On 10/11/2011 04:19 PM, Tom Lane wrote:

Andrew Dunstan<andrew@dunslane.net> writes:

On 10/11/2011 12:40 PM, Bruce Momjian wrote:

Josh Berkus wrote:

pg_dumpall -r --no-passwords which would dump the roles but without
CREATE PASSWORD statements. This would be useful for cloning databases
for use in Dev, Test and Staging, where you don't what to copy the md5s
of passwords for possible cracking.

What would this do that pg_dumpall --globals-only doesn't?

As stated, it would not export the passwords.

I can see some possible use in a --no-passwords option that's orthogonal
to all else. The rest of this seems rather confused...

Yes, I also think that will meet the case.

cheers

andrew

#11Bruce Momjian
bruce@momjian.us
In reply to: Josh Berkus (#8)
Re: Dumping roles improvements?

Josh Berkus wrote:

Acording the docs, I assume -r is only roles, while -g includes
tablespace, so what you want is already available in pg_dumpall.

No, it's not. You don't seem to be actually reading any of my proposals.

(1) I cannot produce a single file in custom dump format which includes
both a single database and all of the roles I need to build that database.

(2) I cannot dump a set of roles without md5 passwords.

Both of these are things I need to support dev/stage/testing integration
at multiple sites.

We are not writing this software for you. Please submit a clear
proposal. I am sure you have 10k customers who want this. :-|

--
Bruce Momjian <bruce@momjian.us> http://momjian.us
EnterpriseDB http://enterprisedb.com

+ It's impossible for everything to be true. +

#12Andrew Dunstan
andrew@dunslane.net
In reply to: Josh Berkus (#8)
Re: Dumping roles improvements?

▶ **DATA SHOWN**
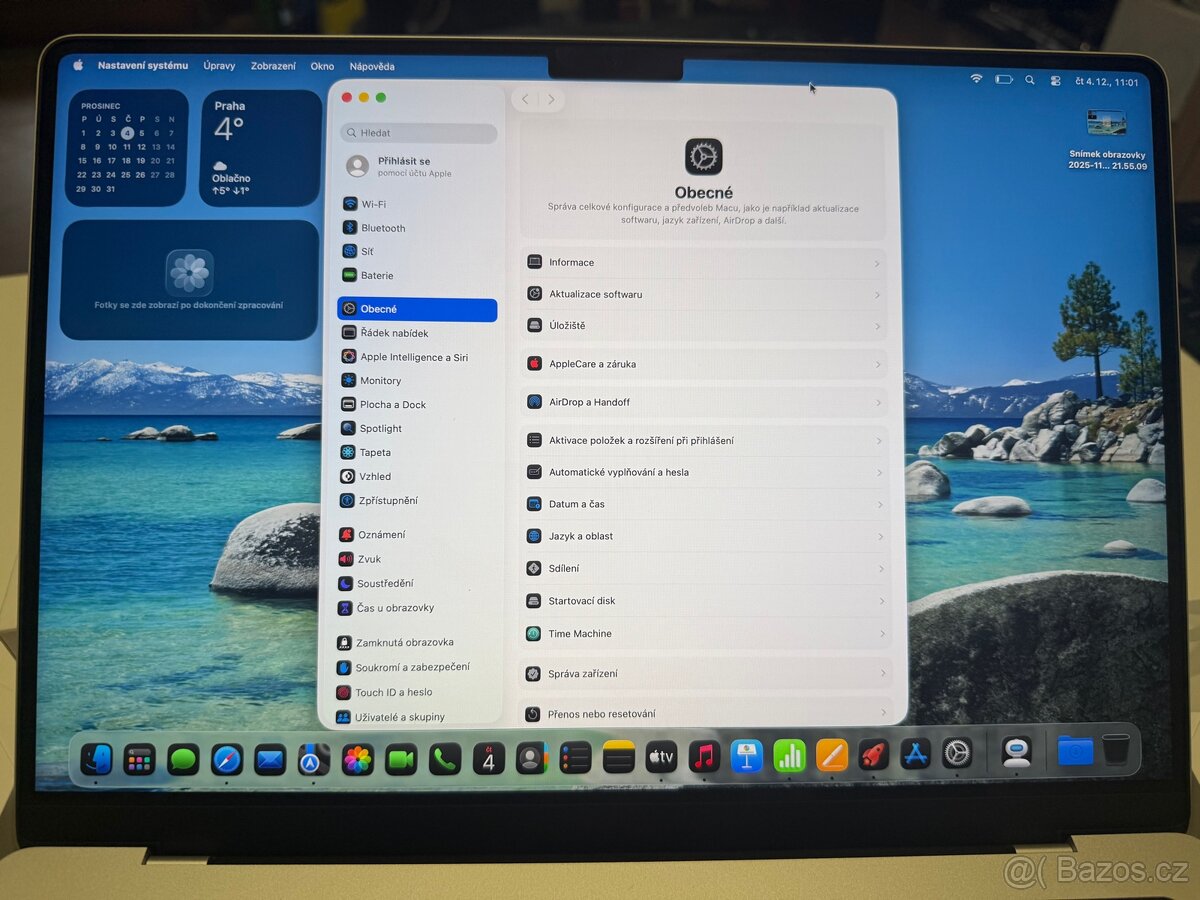The width and height of the screenshot is (1200, 900).
Task: Open the Nápověda menu
Action: [x=371, y=66]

▶ **EXERCISE TASKS**
1. In the pg_dumpall thread, which environments is the proposed option for dumping roles without passwords meant to help clone databases for?
2. Carry on the pg_dumpall thread from its last line.

▶ **FINAL ANSWERS**
1. Dev, Test and Staging.

2.
On 10/11/2011 03:50 PM, Josh Berkus wrote:

Acording the docs, I assume -r is only roles, while -g includes
tablespace, so what you want is already available in pg_dumpall.

No, it's not. You don't seem to be actually reading any of my proposals.

(1) I cannot produce a single file in custom dump format which includes
both a single database and all of the roles I need to build that database.

(2) I cannot dump a set of roles without md5 passwords.

Both of these are things I need to support dev/stage/testing integration
at multiple sites.

There seems to be agreement on something for (2), and it won't be hard.
(1) would probably be much more complex. Essentially we'd need to add a
new object type for roles, I think. But won't (2) give you most of what
you need for (1) anyway? AIUI, your problem is that the roles might not
exist, and so some or all of the dump will fail. But if you have (2) and
dump the roles without passwords and restore them before running
pg_restore that wouldn't happen. It won't be one command but it will be
two or three pretty easy commands.

cheers

andrew

#13Josh Berkus
josh@agliodbs.com
In reply to: Andrew Dunstan (#12)
Re: Dumping roles improvements?

There seems to be agreement on something for (2), and it won't be hard.
(1) would probably be much more complex. Essentially we'd need to add a
new object type for roles, I think. But won't (2) give you most of what
you need for (1) anyway? AIUI, your problem is that the roles might not
exist, and so some or all of the dump will fail. But if you have (2) and
dump the roles without passwords and restore them before running
pg_restore that wouldn't happen. It won't be one command but it will be
two or three pretty easy commands.

These serve two different purposes.

The reason I want to have the dependant roles created as part of a
database dump is so that we can ship around dump files as a single file,
and restore them with a single command. This is considerably simpler
than the current requirements, which are:

1. pg_dumpall the roles
2. pg_dump the database
3. tar both files
4. ship file
5. untar both files
6. psql the role file
7. pg_restore the database file

Since the above is something I'm doing on around 11 different machines
between once a day and once a week, eliminating the 4 extra steps would
be really nice.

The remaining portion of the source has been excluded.